What This Means for India's AI Ecosystem
India's startup funding ecosystem has seen a 93% drop in AI-specific investment compared to 2025, even as overall startup funding of $7.36 billion across 743 equity rounds shows the broader ecosystem remains active. The companies gaining traction in India are those applying AI to domain-specific problems in healthcare, agri-tech, financial services, and edtech — rather than attempting to build general-purpose AI models competing on global benchmarks.

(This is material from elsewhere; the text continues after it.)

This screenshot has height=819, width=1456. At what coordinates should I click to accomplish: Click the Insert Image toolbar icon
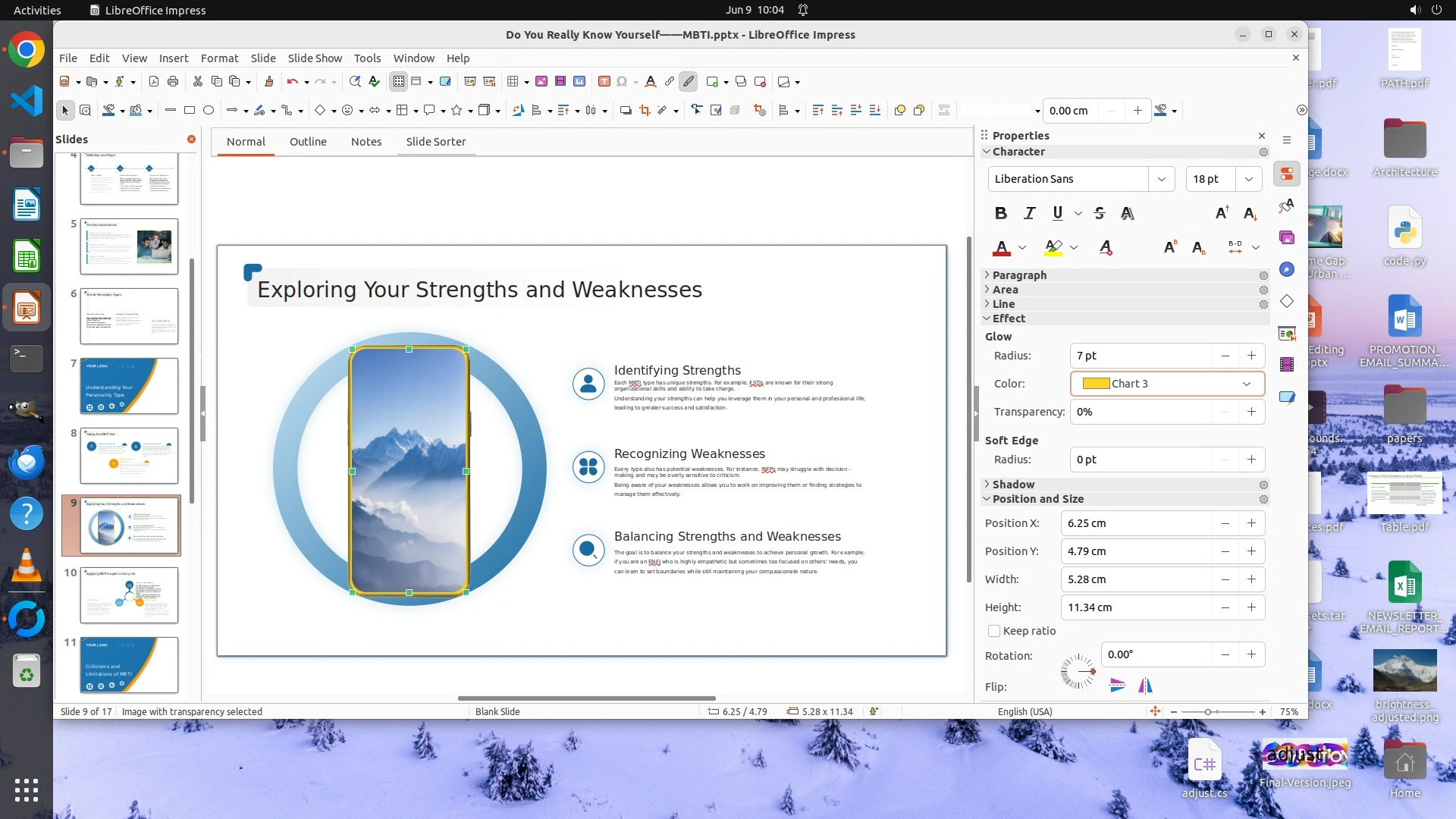point(541,82)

Bhavish Aggarwal's Bigger Picture
Aggarwal remains one of India's most ambitious and polarising founders. His Ola Electric venture, which went public in 2024, has faced scrutiny over quality and service network issues but remains the dominant player in India's electric two-wheeler market. Krutrim's pivot may ultimately prove to be the right call — a recognition that building world-class cloud infrastructure for the Indian enterprise market is a clearer path to a large, sustainable business than competing in the global AI model arms race with a fraction of the resources available to American and Chinese competitors. India's AI opportunity in 2026 is vast, but it runs through application and deployment, not model training.